De kracht van het opgedragen lijden

De kracht van het opgedragen lijden

Op de tweede zondag van de veertigdagentijd lezen we in het evangelie over Jezus’ gedaanteverandering op de berg Tabor. Vóór zijn naderende lijden en dood in Jeruzalem, dat Jezus al meerdere keren had aangekondigd, wilde Hij de apostelen het goddelijke licht openbaren dat elk uit liefde gedragen lijden omvormt en heiligt.

Elke mens, van kind tot bejaarde, gelovig of ongelovig, kent lijden. Maar hoe zwaar valt het ons om op de juiste manier met lijden om te gaan! Hoe vaak vragen we onszelf niet af of horen we het niet van anderen: “Als God oneindig goed is, waarom laat Hij dan lijden toe?” De vraag naar de oorzaak en de zin van het lijden kan eigenlijk alleen door christenen worden beantwoord, omdat het gaat over het centrale mysterie van ons geloof, over verlossing.

God heeft lijden en dood nooit gewild, evenmin als Hij de oorzaak daarvan, de zonde, nooit gewild heeft. De zondeval en de afkeer van de eerste mensen en al onze zonden gaven en geven het kwaad steeds meer macht en storten de mensheid in onnoemelijk veel pijn en lijden, waarvan het uiteindelijke gevolg de dood is. Satan gebruikt deze macht in zijn haat om ons door rampen en oorlogen, door lijden en dood, schade toe te brengen en ons overal waar mogelijk van God te scheiden.

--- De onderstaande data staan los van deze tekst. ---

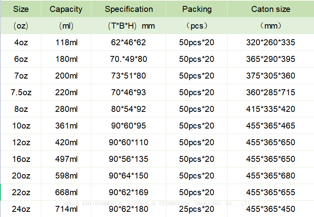The width and height of the screenshot is (314, 217).
Task: Click the Capacity column header
Action: pos(66,9)
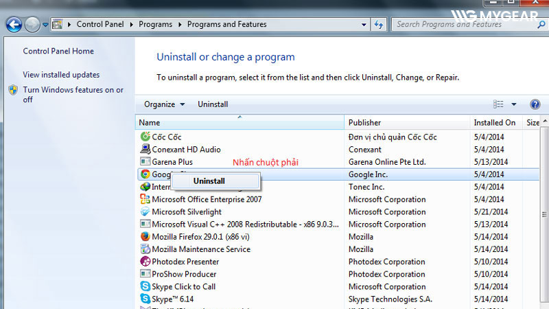Click the Search Programs and Features field
Screen dimensions: 549x309
[456, 25]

Maar God heeft medelijden met het grote kwaad dat de menselijke geschiedenis is overkomen. Aangezien Gods wezen liefde is, kan Hij alleen met liefde op ons ongeluk antwoorden. De goddelijke Verlosser nam met oneindige liefde al het lijden van de hele schepping op zich, overwon het kwaad en maakte bij de Vader alles weer goed voor ons. Zo gaf Hij het lijden, dat in zijn hoedanigheid waardeloos is, een oneindig kostbare, verlossende waarde. Hij gaf het lijden uit liefde omvormende kracht, hij maakte het zelfs tot een bron van genade en zegen. Het kruis werd een teken van allerhoogste liefde – liefde tot het uiterste. Daarom kan al ons lijden, zowel lijden buiten onze schuld als door eigen schuld veroorzaakt, krachtig en waardevol worden wanneer we het in het licht van het kruis aanvaarden en met bereidwillige liefde dragen. Dan kan Jezus zijn verlossingswerk in ons voortzetten. Dat belijdt ook de heilige Paulus wanneer hij schrijft: “Niet meer ik leef, maar Christus leeft in mij.” Dit betekent ook: “Niet meer ik lijd, maar Christus lijdt in mij.” Dit is het diepe geheim van verlossing en medeverlossing. Wat een troost voor ons christenen om dit te weten.

De zalige Spaanse journalist Manuel Lozano Garrido (1920-1971), die blind was en bijna 30 jaar aan een rolstoel gekluisterd zat, schreef over de kracht van het opgedragen lijden: “Christus is in allen die lijden, niet alleen om dit lijden te delen en draaglijker te maken, maar om het te verenigen met het zijne, om het dezelfde verlossende kracht te geven die zijn kruis had om de wereld te verlossen. Hiervoor zijn twee dingen nodig: onze wil en onze liefde. Ja, het kruis weegt wel zwaar, maar het heeft vleugels.”